Reading text.

Wednesday, November 25, 2009

Schenkerian hermeneutics and the proto-background

The rise of Schenkerian hermeneutics was a direct response to criticisms by, principally, Joseph Kerman and Lawrence Kramer in the 1980s and early 1990s. The cluster formalism/criticism, analysis/interpretation (aka hermeneutics), modernist/postmodern (or, less plausibly, structuralist/post-structuralist -- or, minimally plausible, aestheticist/ideological), has been well rehearsed in the literature since, and the employment of the mechanics of analysis to the end of illuminating meaning has become the preferred mode in publication. An impassioned defense of Schenkerian analysis on these terms may be found in Peter H. Smith's study of Brahms, Piano Quartet in C Minor, Op. 60.

Kerman obviously wasn't aware of the two strands of thinking about Schenkerian analysis at the time, as he not only bundles Babbitt and Forte together but in so doing grossly misrepresents the theoretical-analytical literature of the 1960s and 1970s. In any case, it is unlikely that either he or Kramer would have sympathized with the attitude of the composer-theorist characteristic of Princeton-based or trained authors, who were trying to make sense of (rationalize) Schenker and so grasp the essence of historical repertoires in light of contemporary compositional priorities (see Dembski). The clearest and most effective document in this line is Peter Westergaard's textbook-qua-treatise on tonal theory. By contrast, what we might call the New York/Yale axis was interested in embedding Schenkerian analysis in musicological accounts of historical musics (and of course in altering those narratives as well). One might point to any number of documents that sought to realize this goal, but to my mind still the most beautiful instantiation is Allen Forte's article on the early songs of Schoenberg.

Supplied information.
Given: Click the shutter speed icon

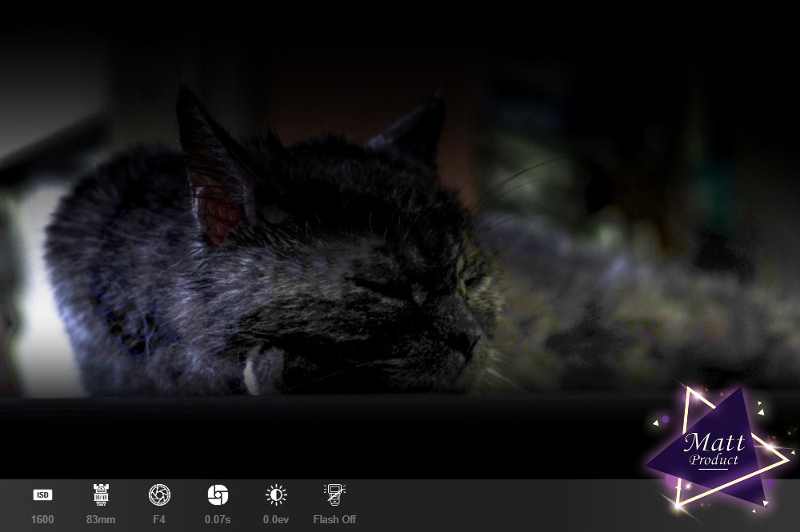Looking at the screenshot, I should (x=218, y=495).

* * *

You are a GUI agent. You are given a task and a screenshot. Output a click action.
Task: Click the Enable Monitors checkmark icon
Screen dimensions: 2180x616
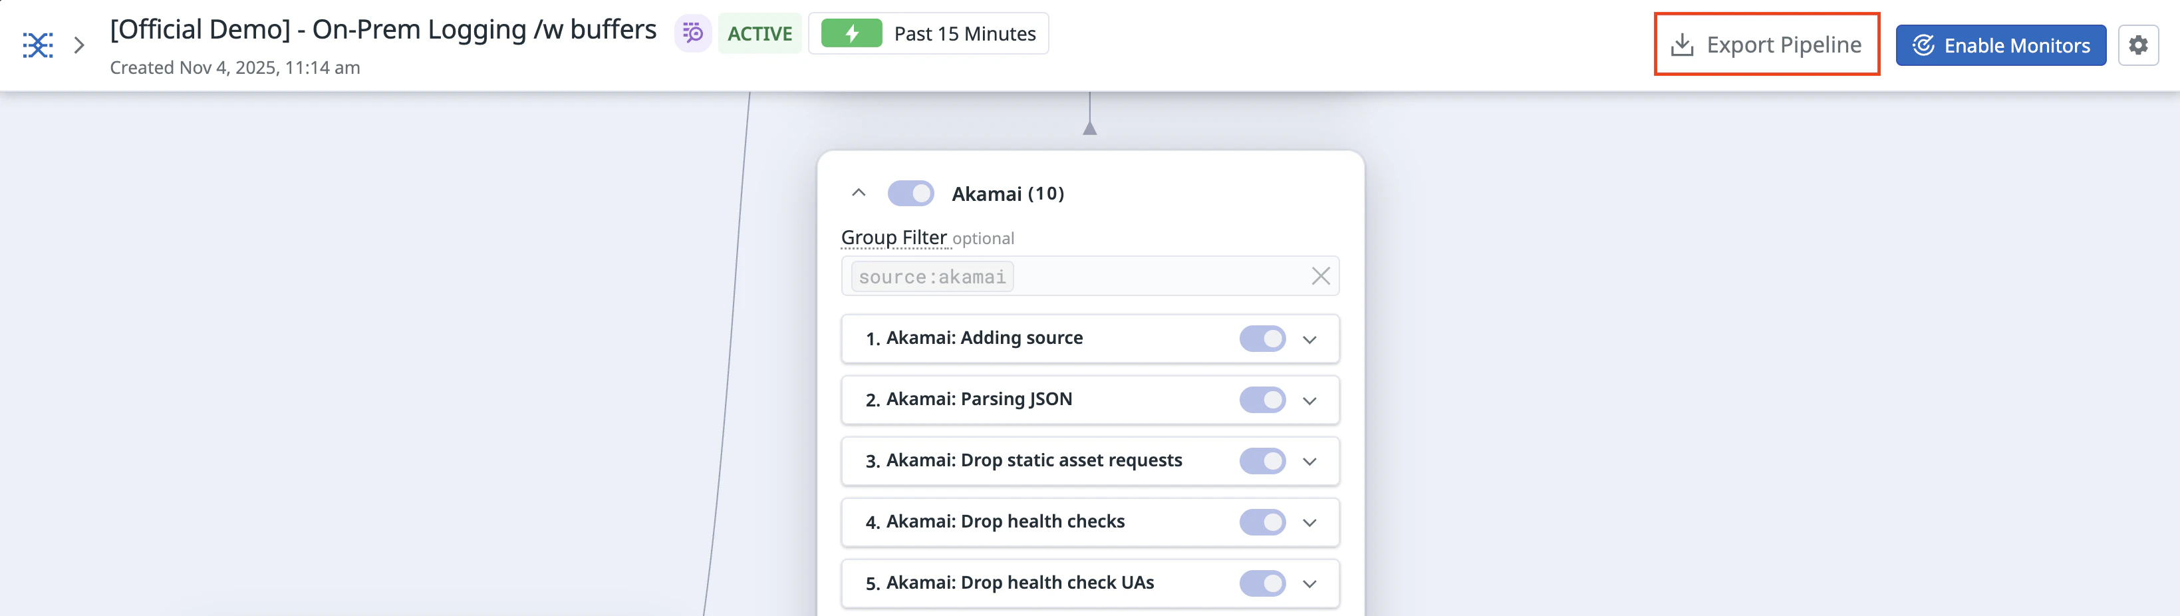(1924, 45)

...

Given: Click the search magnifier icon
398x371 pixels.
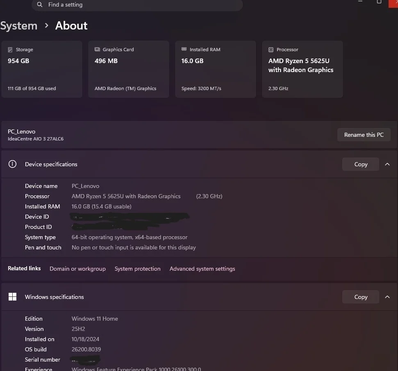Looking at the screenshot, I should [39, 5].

Objective.
In the post on Schenkerian hermeneutics, whose criticisms is the rise of Schenkerian hermeneutics said to have principally responded to?

Solution to the exercise.
Joseph Kerman and Lawrence Kramer